== What you will do ==
Starting with the line that contains "The height and", give again exactly and only each line through the end of the records; include the last line and exclude pictures.

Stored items

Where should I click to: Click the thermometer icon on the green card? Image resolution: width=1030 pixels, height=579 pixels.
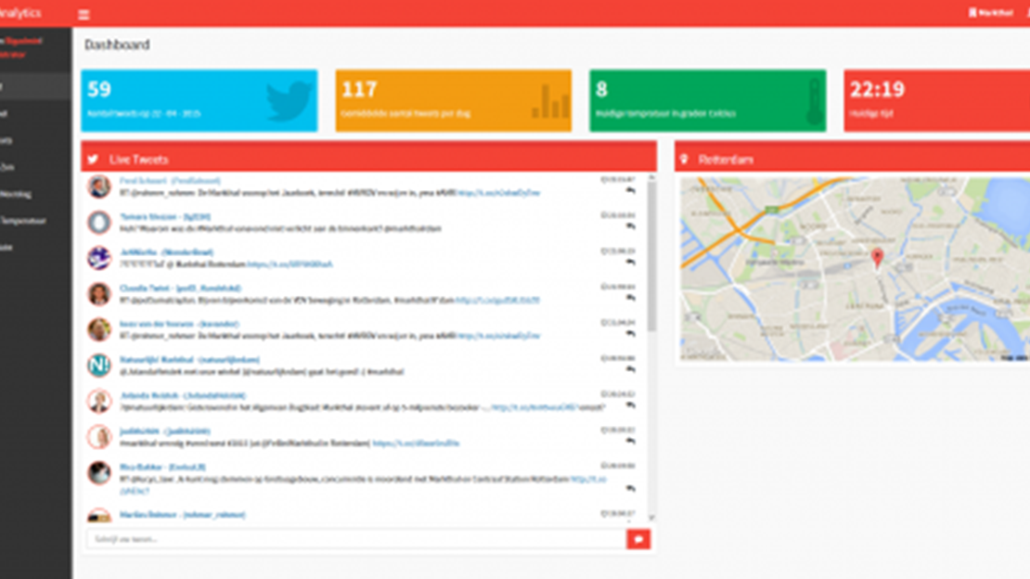pos(814,101)
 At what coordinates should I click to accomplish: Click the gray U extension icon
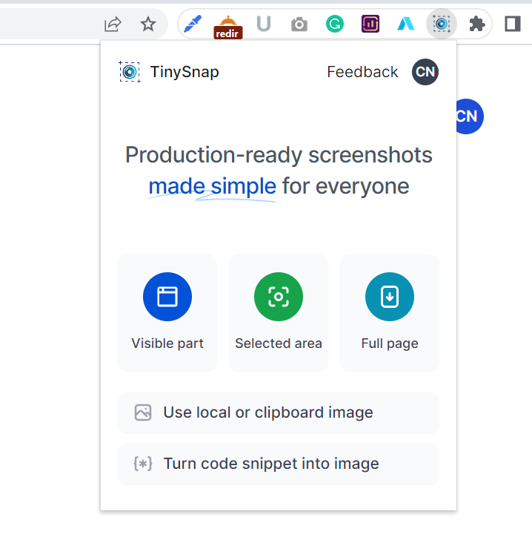[264, 24]
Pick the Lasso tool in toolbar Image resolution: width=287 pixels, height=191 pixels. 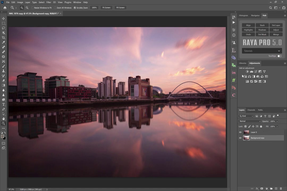click(x=3, y=28)
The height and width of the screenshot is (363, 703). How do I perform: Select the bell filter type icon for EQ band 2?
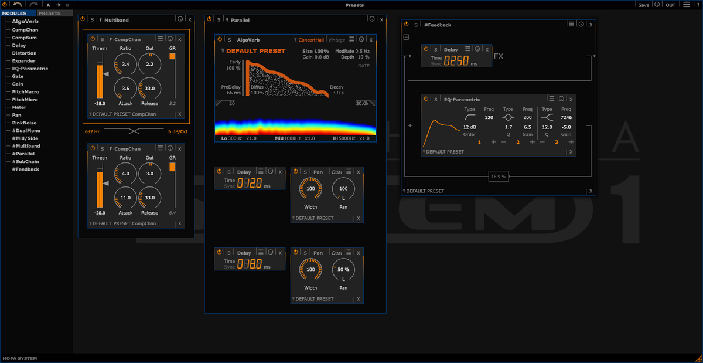(x=509, y=117)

== Task result ==
The height and width of the screenshot is (363, 703). How do I perform: Select the bell filter type icon for EQ band 2?
(x=509, y=117)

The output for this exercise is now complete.